5. Verification Engine Execution Model
5.1 Seven-Phase Evaluation Pipeline
The Verification Engine processes claims through seven sequential phases:
Phase 1: CLAIM_VALIDATION
- Parse and validate claim schema
- Verify predicate exists in registry
- Verify subject type compatibility
- Verify context refers to finalized blocks
- Output: Validated claim or rejection
Phase 2: SUBJECT_RESOLUTION
- Resolve subject to on-chain entities
- For inferred subjects: verify the inference method produced this subject
- Retrieve subject metadata (token name, decimals, program owner)
- Output: Resolved subject with canonical identifiers
Phase 3: EVIDENCE_COLLECTION
- Determine admissible evidence sources for this predicate
- Retrieve evidence units from chain RPC providers
- Apply BCE canonicalization to each evidence unit
- Verify evidence provenance and integrity
- Output: Set of admissible, canonicalized evidence units
Phase 4: GRAPH_CONSTRUCTION
- Build the Evidence Graph from collected evidence (Section 4.4)
- Enforce scope constraints
- Annotate graph with entity labels and derived properties
- Output: Scoped Evidence Graph
Phase 5: EVALUATION
- Execute evaluation logic for the claim's predicate
- For DETERMINISTIC predicates: compute the result directly from graph state
- For INFERENTIAL predicates: apply versioned inference methods (Section 5.3)
- Output: Raw evaluation result with confidence and bounds
Phase 6: QUALIFICATION
- Determine qualification state based on evaluation result (Section 6.2)
- Apply qualification rules mechanically
- Output: Qualification (VERIFIED | INFERRED | OBSERVED | INCONCLUSIVE | UNQUALIFIED)
Phase 7: ASSEMBLY
- Construct the Verification Object (Section 6.1)
- Compute content-addressed
voId - Attach evidence references, method versions, timestamps
- Output: Complete Verification Object
5.2 Deterministic Evaluation
Deterministic evaluations yield the same output for any verifier executing the same engine version against the same historical anchors.
Specification per Predicate:
supply_concentration
INPUT: Token mint, context block range, N (top holder count)
METHOD:
1. Retrieve all token accounts at context.blockTo
2. Sort by balance descending
3. Compute total_supply from token supply at context.blockTo
4. Compute top_n_pct = sum(top_n_balances) / total_supply * 100
OUTPUT: { topN, concentration: top_n_pct, threshold: claim_threshold, result: PASS | FAIL }
liquidity_depth
INPUT: Pool address, sell amount (denominated in tokenB, e.g., SOL/ETH), max price impact %
DEFINITIONS:
reserveA = pool reserve of tokenA (the token being evaluated)
reserveB = pool reserve of tokenB (the quote asset: SOL or ETH)
sellAmount = amount of tokenB being sold into the pool (buying tokenA)
k = reserveA * reserveB (constant product invariant)
METHOD:
1. Retrieve pool reserves (reserveA, reserveB) at context.blockTo
2. Compute tokens received using constant product formula:
amountOut = reserveA * sellAmount / (reserveB + sellAmount)
(This is the actual tokenA received.

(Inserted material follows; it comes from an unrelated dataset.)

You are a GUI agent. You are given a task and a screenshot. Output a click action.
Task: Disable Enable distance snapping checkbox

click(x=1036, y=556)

Derived from: k = reserveA * reserveB,
new_reserveA = k / (reserveB + sellAmount), amountOut = reserveA - new_reserveA)
3. Compute expected amount at current spot price:
expectedOut = reserveA * sellAmount / reserveB
4. Compute execution price impact (slippage vs. spot):
price_impact_pct = (expectedOut - amountOut) * 100 * SCALE / expectedOut
Simplified: price_impact_pct = sellAmount * 100 * SCALE / (reserveB + sellAmount)

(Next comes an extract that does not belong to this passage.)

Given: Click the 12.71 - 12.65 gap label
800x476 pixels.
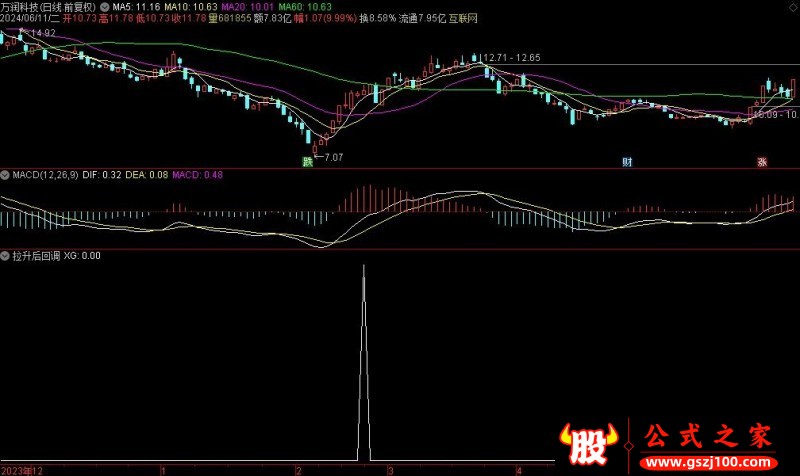Looking at the screenshot, I should click(x=512, y=57).
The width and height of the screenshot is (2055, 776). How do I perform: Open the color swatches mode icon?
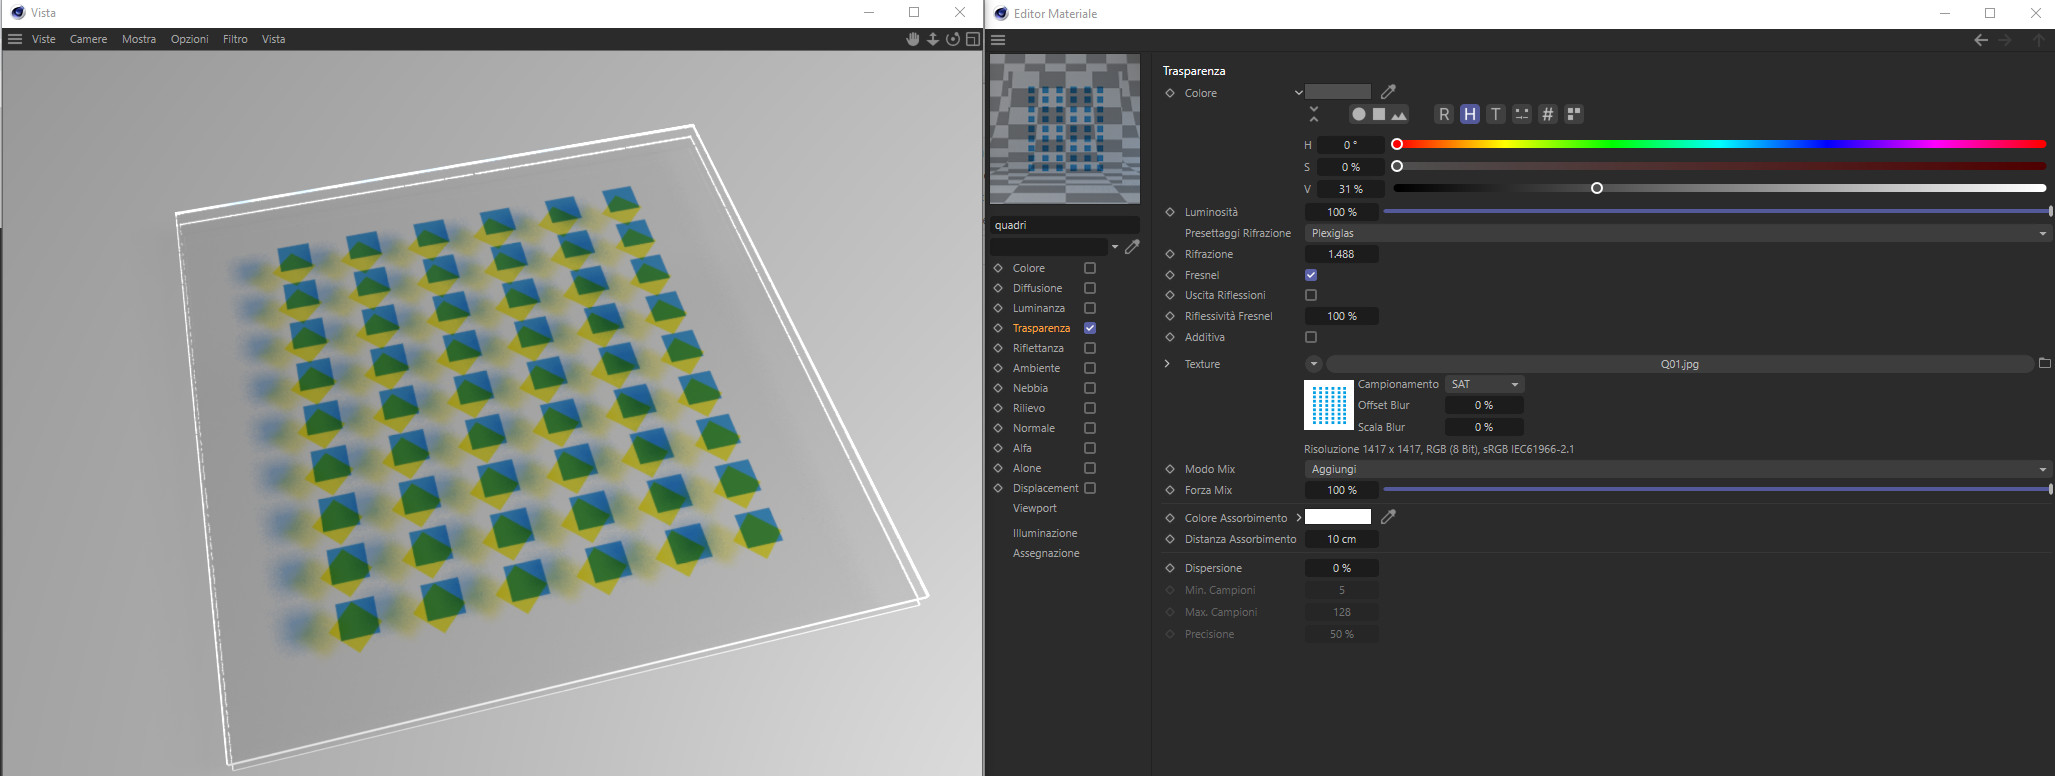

(fixedpoint64, scale 10^8; truncating integer division; see Appendix B, Section B.2)
5. Compare computed impact to claim threshold
OUTPUT: {
sellAmount,
amountOut,
expectedOut,
priceImpact: price_impact_pct, // fixedpoint64 (e.g., 9_09090909 = 9.09%)
threshold: max_impact,
result: PASS | FAIL
}
Note: This computes execution price impact (slippage between the effective trade price and the current spot price), NOT spot price change (which measures how the marginal price moves after the trade). Execution price impact is the standard metric used in DeFi interfaces and is what a trader actually experiences. For reference: spot price change for the same trade would be sellAmount * (2 * reserveB + sellAmount) * SCALE / (reserveB * (reserveB + sellAmount)), which is approximately 2x the execution price impact for small trades.
holder_distribution
INPUT: Token mint, context block range
METHOD:
1. Retrieve all token accounts at context.blockTo
2. Compute Gini coefficient: G = 1 - 2 * integral(Lorenz_curve)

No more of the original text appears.